Automatic Migration

This section describes how to migrate PyTorch training scripts from GPU platforms to the Ascend NPU platform. The automatic migration mode can migrate PyTorch 2.1.0 and 2.2.0 training scripts. This mode is simple and involves the least content to modify. You only need to import the library code to the training script.

Restrictions

  • The automatic migration tool uses the dynamic feature of Python, but torch.jit.script does not support the dynamic syntax of Python. Therefore, if you use the automatic migration function when the original training script contains torch.jit.script, conflicts will arise. Currently, the torch.jit.script function is shielded during automatic migration. If the torch.jit.script function must be used in the user script, use Migration Using PyTorch GPU2Ascend for migration.
  • The automatic migration tool may conflict with the third-party libraries adapted to Ascend. If a conflict occurs, use Migration Using PyTorch GPU2Ascend for migration.
  • Currently, automatic migration does not support the channel_last feature. You are advised to use contiguous instead.
  • Only PyTorch 2.1.0 and later versions are supported.
  • If the backend used in the original script is NCCL, the backend is replaced with HCCL by the automated porting tool when init_process_group initializes the process group.
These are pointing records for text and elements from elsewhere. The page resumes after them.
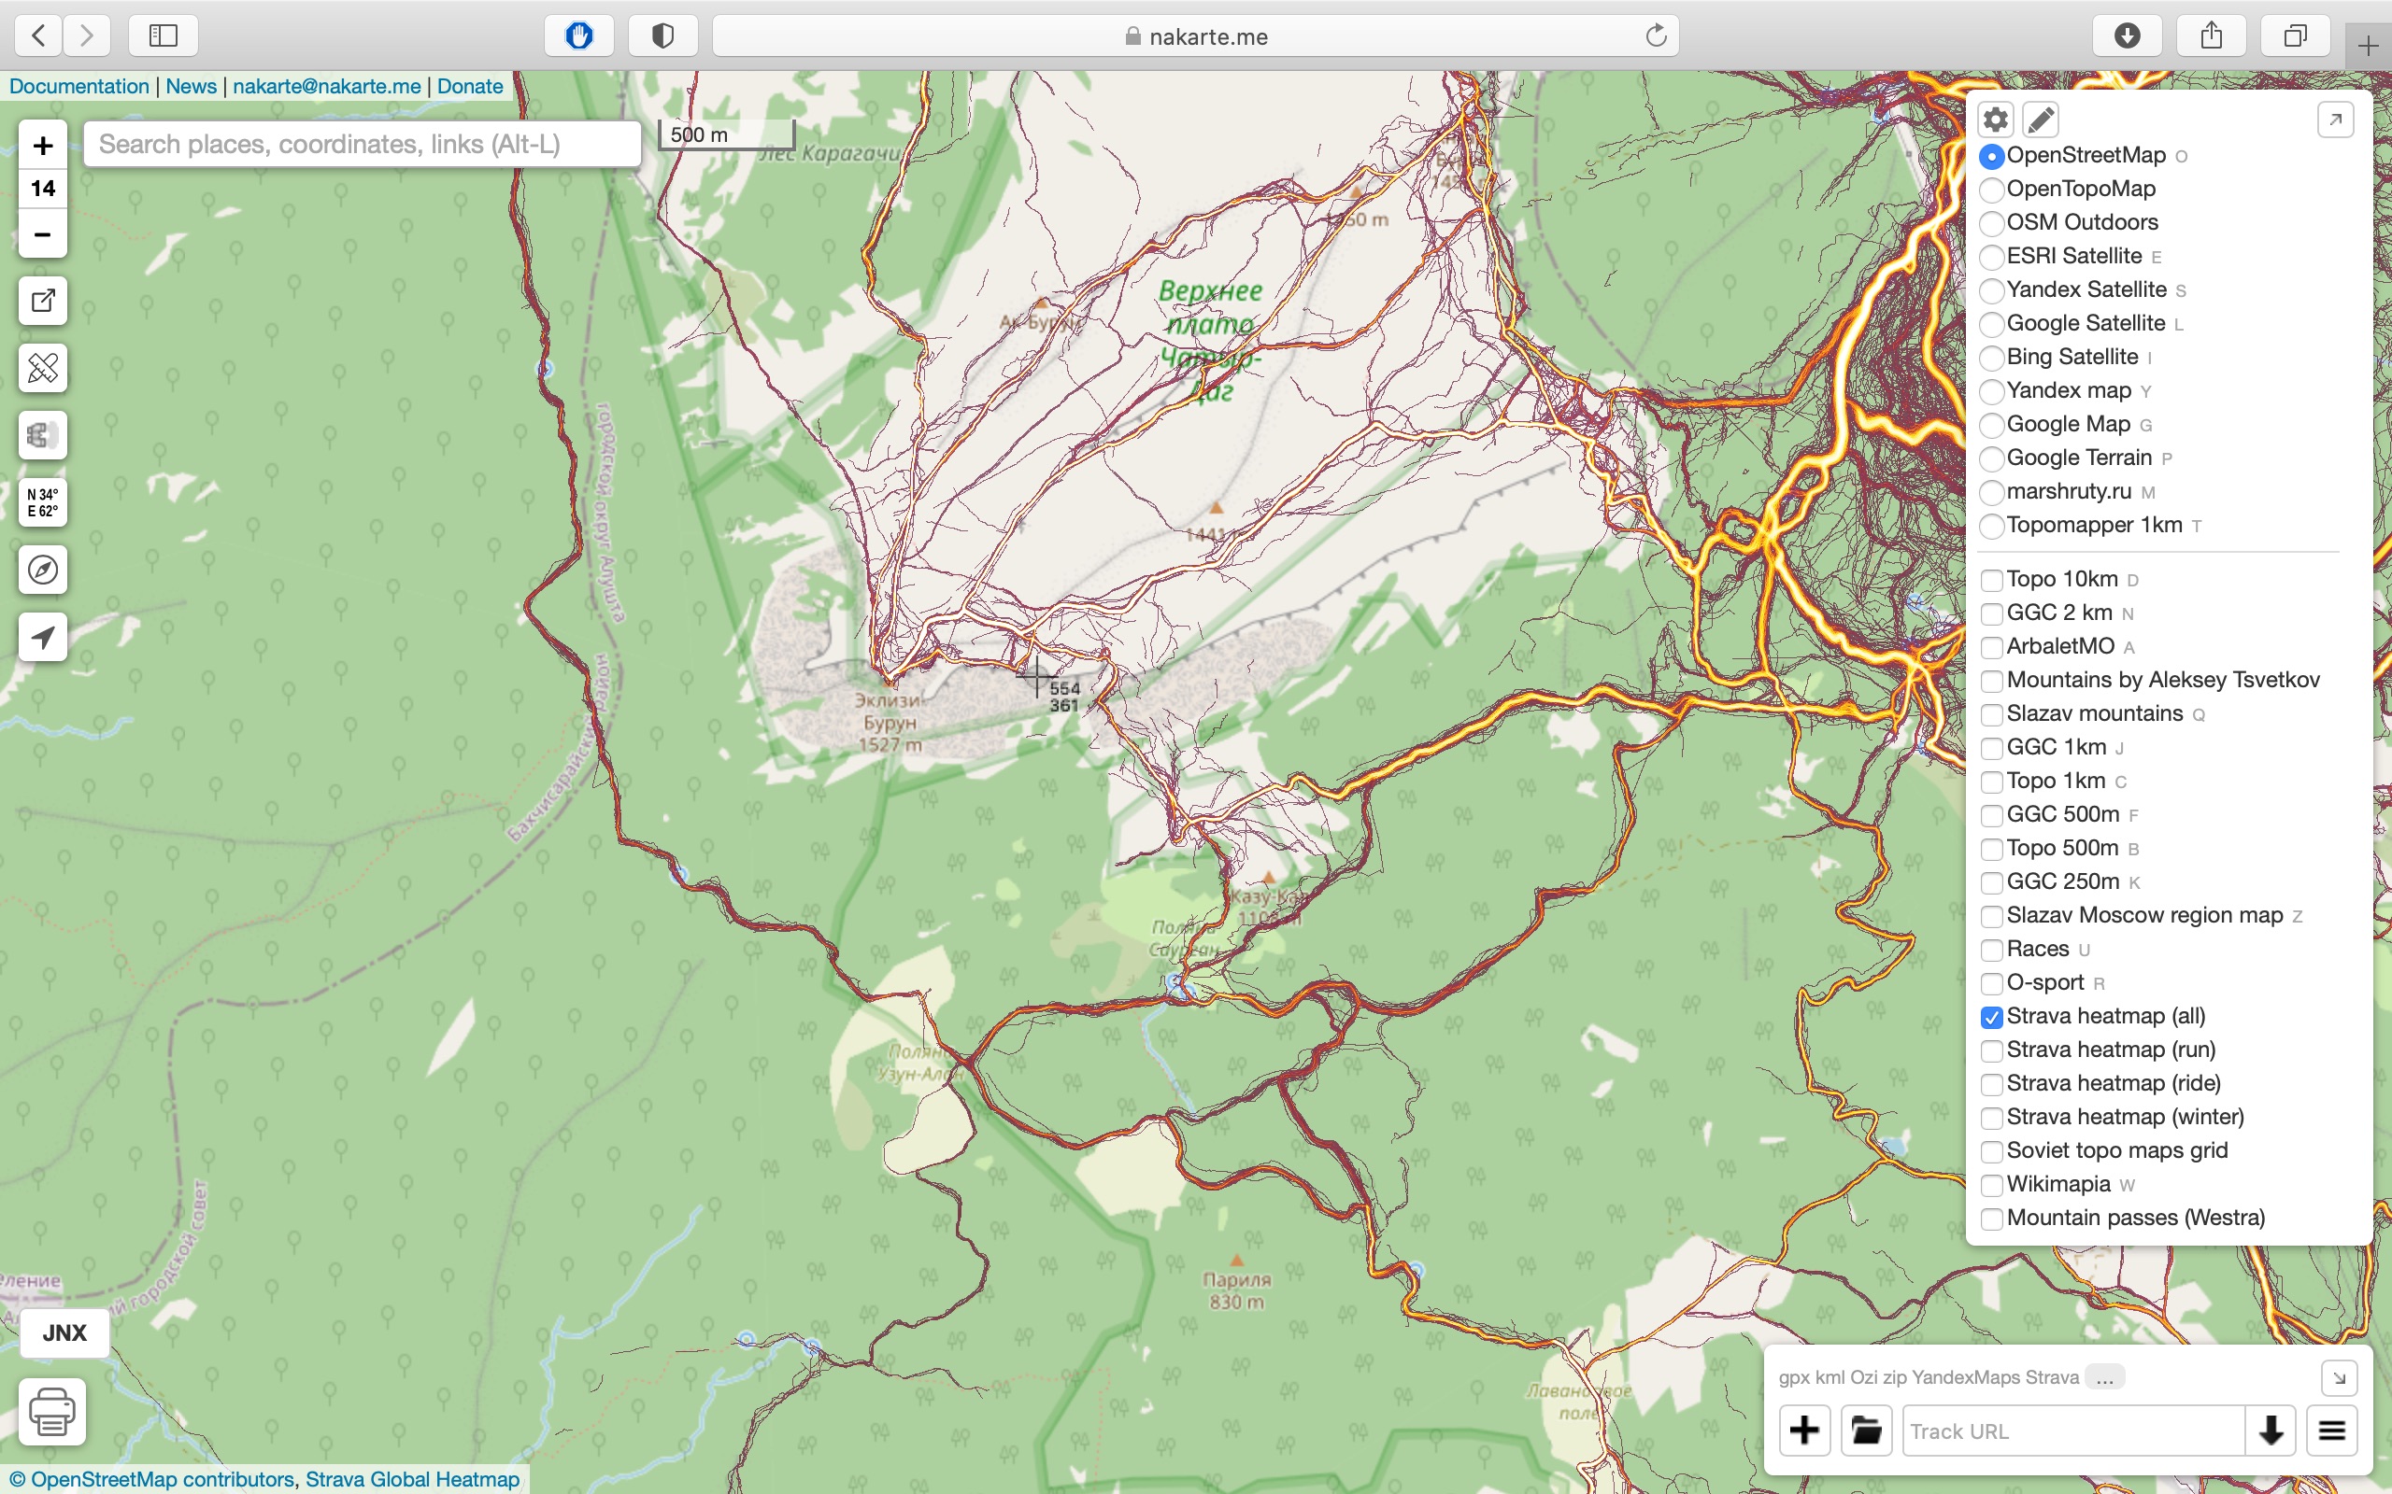Click the locate me arrow icon
Viewport: 2392px width, 1494px height.
coord(43,637)
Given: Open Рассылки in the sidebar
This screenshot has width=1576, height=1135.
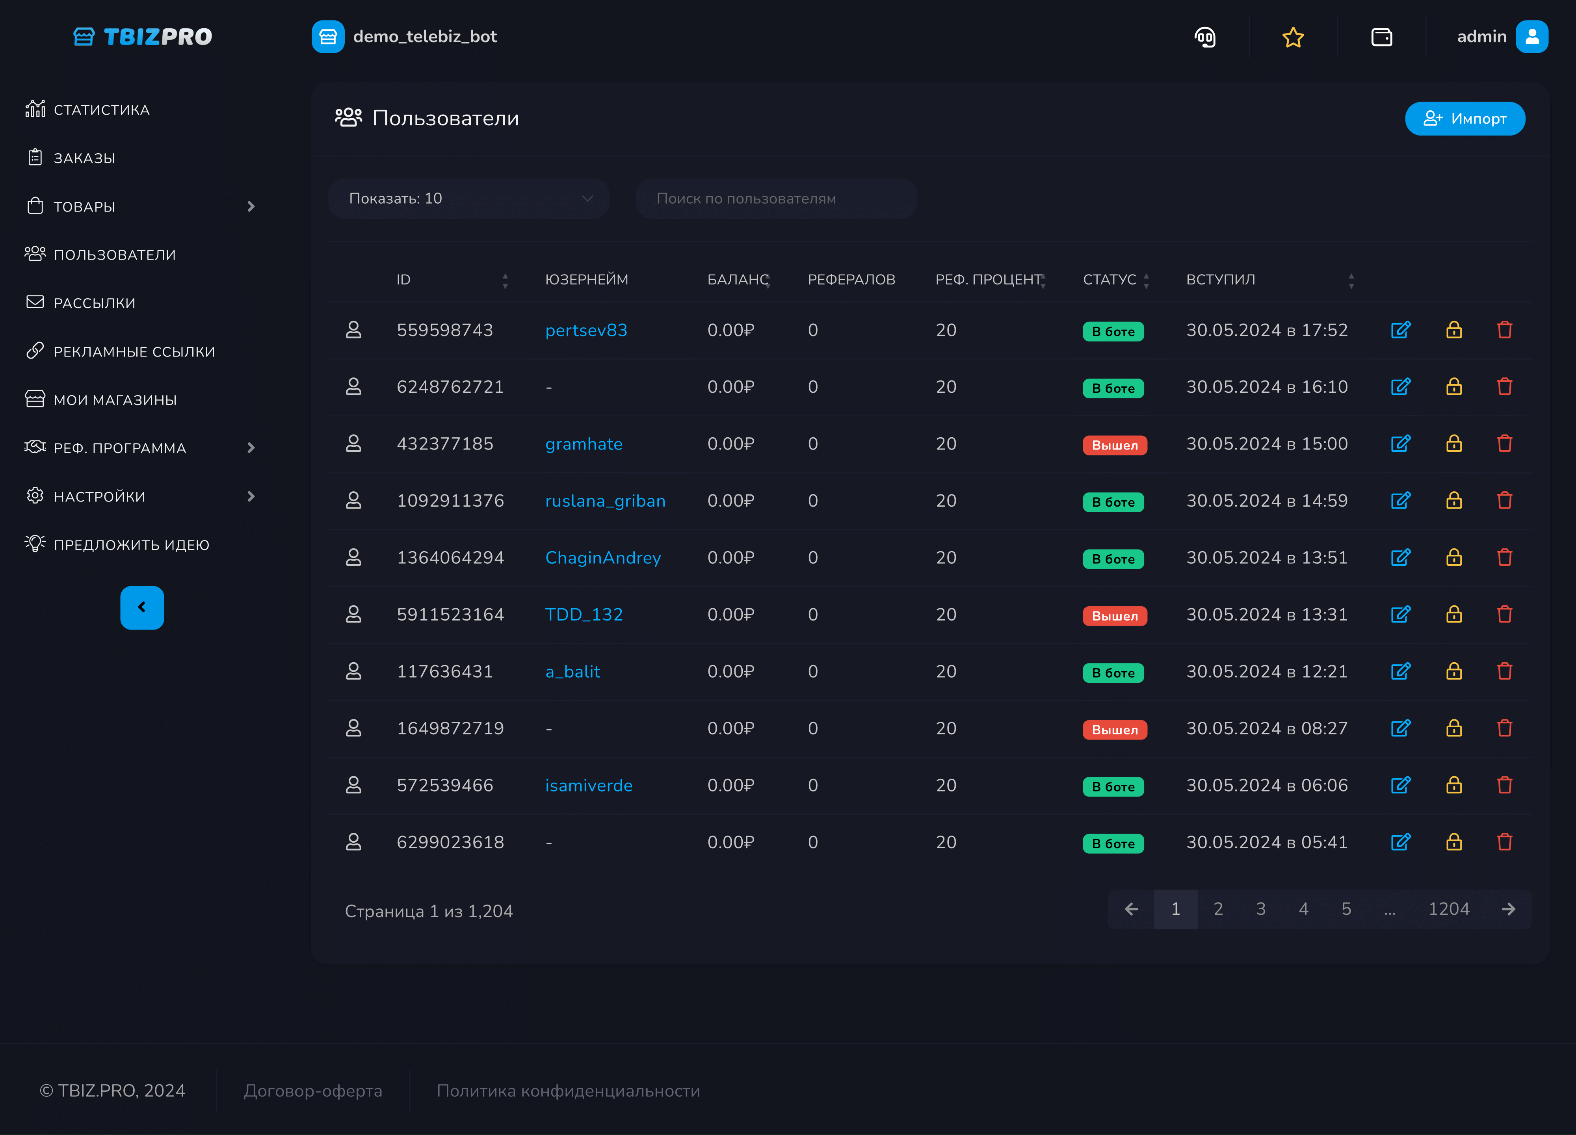Looking at the screenshot, I should tap(95, 303).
If the subsequent code logic contains the judgment on whether the backend is NCCL, for example, assert backend in ['gloo', 'nccl']/if backend == 'nccl', manually change character string nccl to hccl.
  • If the user training script contains the torch.cuda.default_generators interface that is not supported by the Ascend NPU platform, manually change the interface to torch_npu.npu.default_generators.

Migration Operation

  1. Import the library code for automatic migration.

    Insert the following reference content in the first line of the training entry .py file. For example, insert the following reference content into the first line of train.py:

    1
    2
    3
    4
    import torch
    import torch_npu
    from torch_npu.contrib import transfer_to_npu   
    .....
    
  2. The migration is complete. Run the modified model script on the Ascend NPU platform according to the training process provided by the original script in the Training Configuration.
  3. If the weights can be saved after the training is complete, the weight saving function is successfully migrated. If the migration fails, rectify the fault by referring to Handling Migration Exceptions.

Handling Migration Exceptions

  • If the model contains the evaluation and online inference functions, you can import the automatic migration library code to the corresponding script and determine whether the migration is successful by checking whether the evaluation inference result and log printing status are consistent with those of the GPU and CPU.
  • If errors are reported for some CUDA APIs during training, certain operator or framework APIs may not be supported. You can perform the following operations to address the errors:
    • Use the analysis and migration tool to analyze the model script, obtain the list of APIs whose support statuses are not clear, and submit an issue to the Ascend open source community for help.
    • For details about how to adapt an Ascend C operator, see "Huawei-developed Ascend Plug-in > Single-Operator Adaptation OpPlugin Development" in Ascend Extension for PyTorch Suites and Third-Party Libraries .
    • Perform the following steps to move the unsupported APIs to CPUs for execution:
      1. Obtain the Ascend PyTorch source package. For details, see Installing PyTorch.
      2. Go to the directory where the obtained source package is stored and modify npu_native_functions.yaml.
        cd pytorch/torch_npu/csrc/aten
        vi npu_native_functions.yaml

        Add the operator API names under the tocpu configuration.

         1
         2
         3
         4
         5
         6
         7
         8
         9
        10
        11
        tocpu:
          - angle
          - mode
          - nanmedian.dim_values
          - nansum
          - native_dropout
          - native_dropout_backward
          - poisson
          - vdot
          - view_as_complex
          - view_as_real
        
      3. Recompile the framework plugin package and install it by referring to Installing PyTorch.
      4. Execute the migrated training script again to check whether the model can be trained.